→ **TEXTO PARA LER**:
►

Adiante, a Holanda agora tem de ganhar à surpreendente Irlanda de Jack Charlton para chegar à ½ final. O jogo é morno, a Irlanda dá boa conta do recado e falha um golo pelo avançado Aldridge à boca da baliza. Perto do fim, um remate enviesado de Koeman é desviado de cabeça pelo suplente Kieft e um mar laranja entra-nos pelos olhos dentro. A Holanda vai à ½ final e joga o futuro vs. RFA, em Hamburgo, onde o árbitro romeno Igna assinala dois penáltis. Um é indiscutível, de Rijkaard sobre Klinsmann à entrada da área (marca-o Matthäus e Van Breukelen ainda toca na bola). O outro é inexistente, de Kohler sobre Van Basten (marca-o Ronald Koeman e Immel é completamente enganado).

◄

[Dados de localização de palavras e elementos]
►

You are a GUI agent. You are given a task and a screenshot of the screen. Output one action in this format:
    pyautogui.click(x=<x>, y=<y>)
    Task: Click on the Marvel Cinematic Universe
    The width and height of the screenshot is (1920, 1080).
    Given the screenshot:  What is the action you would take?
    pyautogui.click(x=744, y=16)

◄

→ **TAREFAS ESCRITAS**:
1) Responda a estas perguntas sobre o texto da Holanda:
(a) Que jogador desviou de cabeça o remate de Koeman?
(b) Em que cidade se disputou o jogo com a RFA?
(c) Quem marcou o penálti de Rijkaard sobre Klinsmann?
2) Diga se cada afirmação está de acordo com o texto da Holanda e cite as palavras do texto que o decidem:
(a) O avançado Aldridge marcou um golo à Holanda.
(b) O árbitro do jogo com a RFA era romeno.
(c) Van Breukelen não chegou a tocar na bola no penálti de Matthäus.
3) Reproduza do texto da Holanda tudo desde "Adiante, a Holanda" até "é completamente enganado).", sem alterações.
Responda apenas com base no texto.

→ **RESULTADOS POR TAREFA**:
1)
(a) O suplente Kieft.
(b) Em Hamburgo.
(c) Matthäus.

2)
(a) Não: "falha um golo pelo avançado Aldridge à boca da baliza".
(b) Sim: "o árbitro romeno Igna".
(c) Não: "Van Breukelen ainda toca na bola".

3)
Adiante, a Holanda agora tem de ganhar à surpreendente Irlanda de Jack Charlton para chegar à ½ final. O jogo é morno, a Irlanda dá boa conta do recado e falha um golo pelo avançado Aldridge à boca da baliza. Perto do fim, um remate enviesado de Koeman é desviado de cabeça pelo suplente Kieft e um mar laranja entra-nos pelos olhos dentro. A Holanda vai à ½ final e joga o futuro vs. RFA, em Hamburgo, onde o árbitro romeno Igna assinala dois penáltis. Um é indiscutível, de Rijkaard sobre Klinsmann à entrada da área (marca-o Matthäus e Van Breukelen ainda toca na bola). O outro é inexistente, de Kohler sobre Van Basten (marca-o Ronald Koeman e Immel é completamente enganado).